## Begin Extracted text

Single by Virtual Self

from the EP Virtual Self
- Released: November 8, 2017
- Recorded: 2017
- Genre: Trance
- Length: 4:27
- Label: Virtual Self
- Songwriter: Porter Robinson
- Producer: Porter Robinson

Virtual Self singles chronology
| "Eon Break" (2017) | "Ghost Voices" (2017) | "Angel Voices" (2018) |

Music video
- "Ghost Voices" on YouTube

= Ghost Voices =

"Ghost Voices" is a song by American electronic music producer Porter Robinson under the alias Virtual Self. It was released on November 8, 2017 as the second single from the alias' self-titled debut EP, which uses early 2000s sounds and aesthetics. Robinson said that "Ghost Voices" was the easiest song from the EP to compose, and he used a house-styled drum pattern and a trance-styled break. In 2018, the song received an official music video and was remixed by Raito and Robinson himself, the latter remix being called "Angel Voices". "Ghost Voices" received a nomination for Best Dance Recording at the 61st Annual Grammy Awards.

## End Extracted text

• **Aim**
List each distinct song title that appears in quotation marks in the Ghost Voices article. The material after the Ghost Voices article is separate from it.

## Begin Data rows

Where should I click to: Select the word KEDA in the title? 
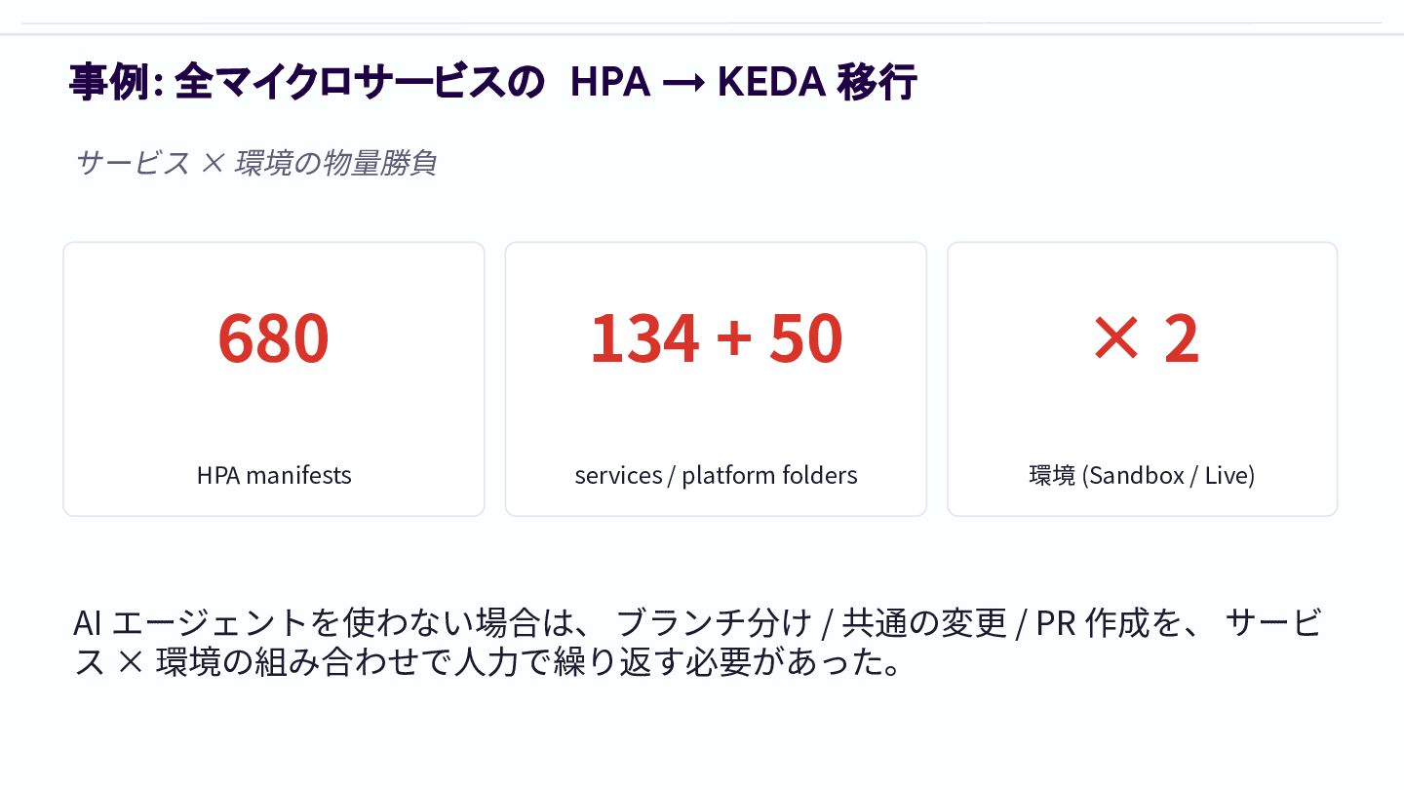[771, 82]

## End Data rows
## Begin Data rows

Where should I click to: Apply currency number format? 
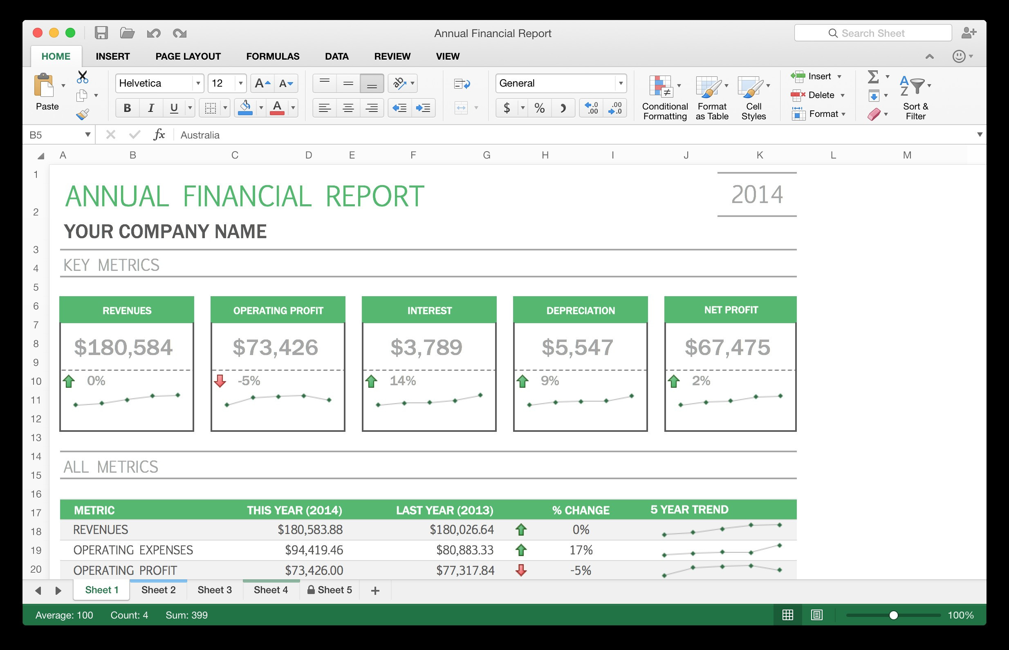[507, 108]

## End Data rows
## Begin Data rows

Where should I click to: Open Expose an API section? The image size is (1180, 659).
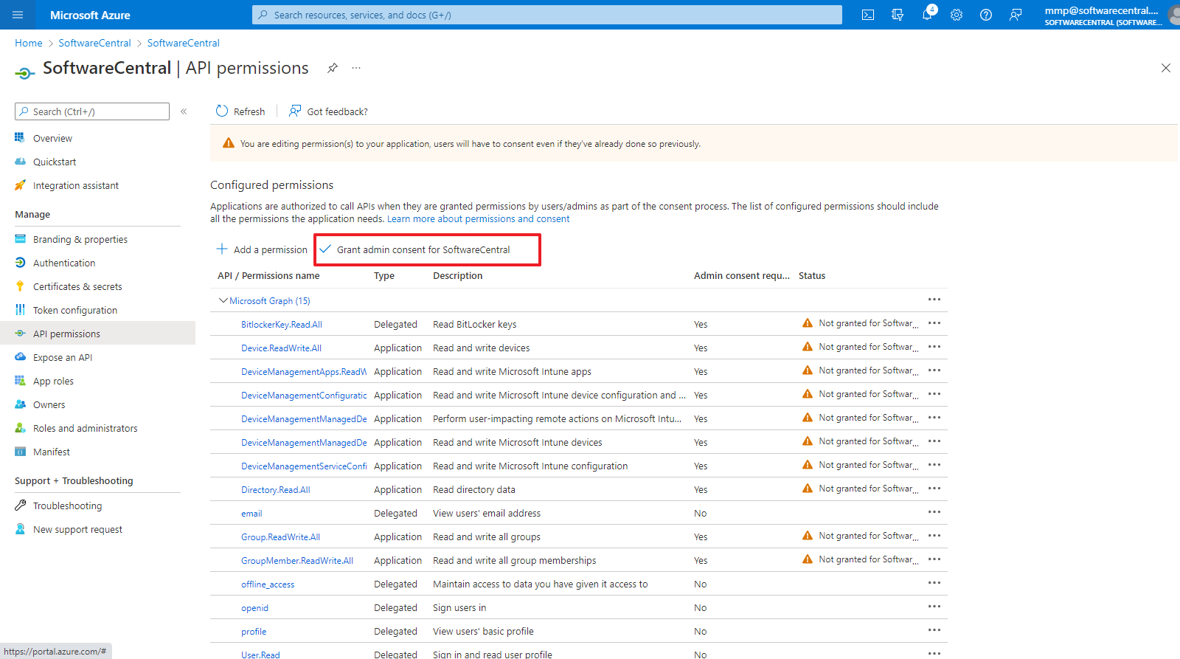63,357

## End Data rows

• **Right answer**
"Eon Break", "Ghost Voices", "Angel Voices"